Last Updated: Sun May 20, 2012 17:47 pm (KSA) 14:47 pm (GMT)

Saudi Arabia to employ 28,000 locals as taxi drivers

A new plan by the Saudi labor ministry  aims to encourage Saudi youth to take up cab driver’s jobs in an attempt to replace foreigners. (File photo)
A new plan by the Saudi labor ministry aims to encourage Saudi youth to take up cab driver’s jobs in an attempt to replace foreigners. (File photo)

Taxi companies across Saudi Arabia are expected to hire more than 28,000 Saudi drivers to replace foreigners who dominate the sector, according to the Labor Ministry which announced a plan to localize the transportation sector on Sunday.

The new plan, which is expected to be put into effect in three months’ time, will fetch Saudi drivers a monthly salary of at least SR 5,000 ($1,333), including financial support from a Human Resources Development Fund, a well-informed source told Arab News on Sunday.

According to the source, the plan aims to encourage Saudi youth to take up cab driver’s jobs in an attempt to replace foreigners. There are three ongoing initiatives to help young Saudi drivers own their own taxi. These include a scheme by the Saudi Credit and Savings Bank and the Abdullatif Jameel Community Initiative, a project by Custodian of the Two Holy Mosques King Abdullah.

Currently, there are more than 43,000 taxis owned by 1,375 companies in the kingdom. Among the drivers, Saudis account for 15,000 while the remaining 28,000 are foreigners. Nearly 40 percent of taxis operate in Riyadh, 33 percent in Jeddah and 17 percent in the Eastern Province. Other cities in the kingdom have a nominal presence of taxis with 5 percent, according to Arab News.

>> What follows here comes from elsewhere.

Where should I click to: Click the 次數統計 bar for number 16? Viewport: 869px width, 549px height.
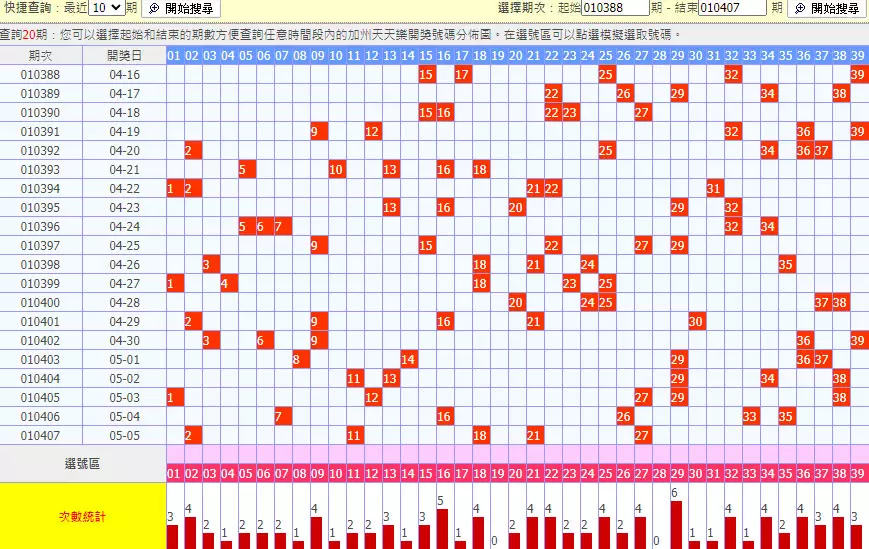pos(444,528)
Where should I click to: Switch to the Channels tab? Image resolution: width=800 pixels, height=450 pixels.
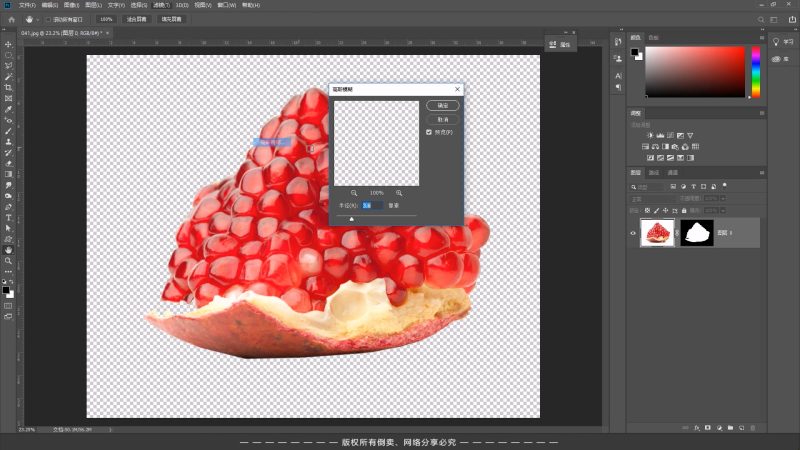coord(654,173)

Under the intended Nitaqat Saudization program, taxi companies are only required to hire 12 percent of nationals to meet the Saudization quota by the Ministry of Labor but with the new plan the sector is expected to exceed the set quota in this category.

In 2002, the Council of Ministers took a decision to completely Saudize the taxi sector with the objective of opening job opportunities for tens of thousands of Saudi job seekers. Although the target period for compliance with the regulation was given until the year 2004, several obstacles arose which made it difficult to implement the decision.

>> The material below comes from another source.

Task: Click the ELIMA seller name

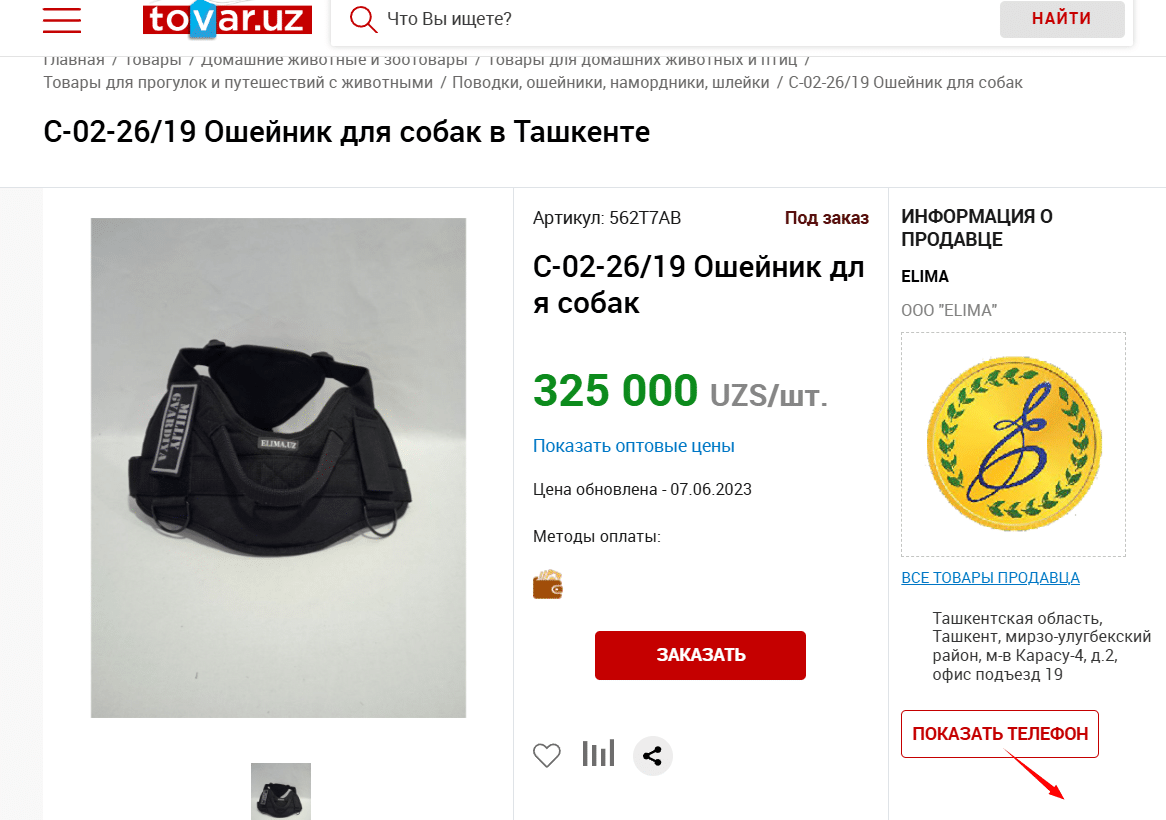Action: click(925, 277)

As a response, the ministry announced in 2005, that the inadequacy of Saudi drivers had forced it to put off full nationalization of taxi business for an unspecified period.

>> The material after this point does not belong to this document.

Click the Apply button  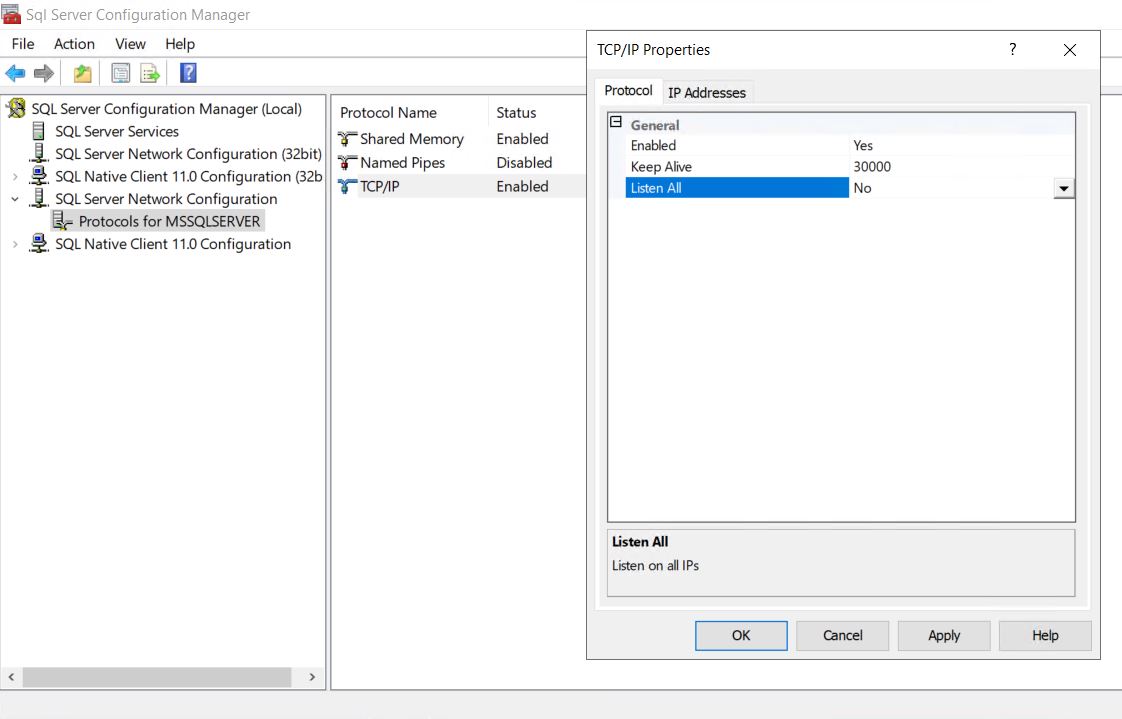tap(943, 635)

Moreover, most hiring is during Haj time, where about 240 Haj companies, as well as car syndicates, are forced to hiring 4,000 drivers and buses from abroad due to the lack of Saudi bus drivers during the Haj season.

“Transportation companies were very interested in hiring Saudi drivers but no Saudi driver has applied for a job during Haj over the past years. But these companies might end up being fined if they do not achieve the Saudization quota or be barred from recruiting foreign drivers,” Vice Chairman of the Public Transportation Committee, Saeed al-Bassami, told Saudi Gazette last year.

“There are already more than 300,000 buses in Saudi Arabia and there are over 150,000 employment opportunities in the sector,” he added.

(Additional writing by Ikram al-Yacoub)

Comments »

Post Your Comment »

Social Media »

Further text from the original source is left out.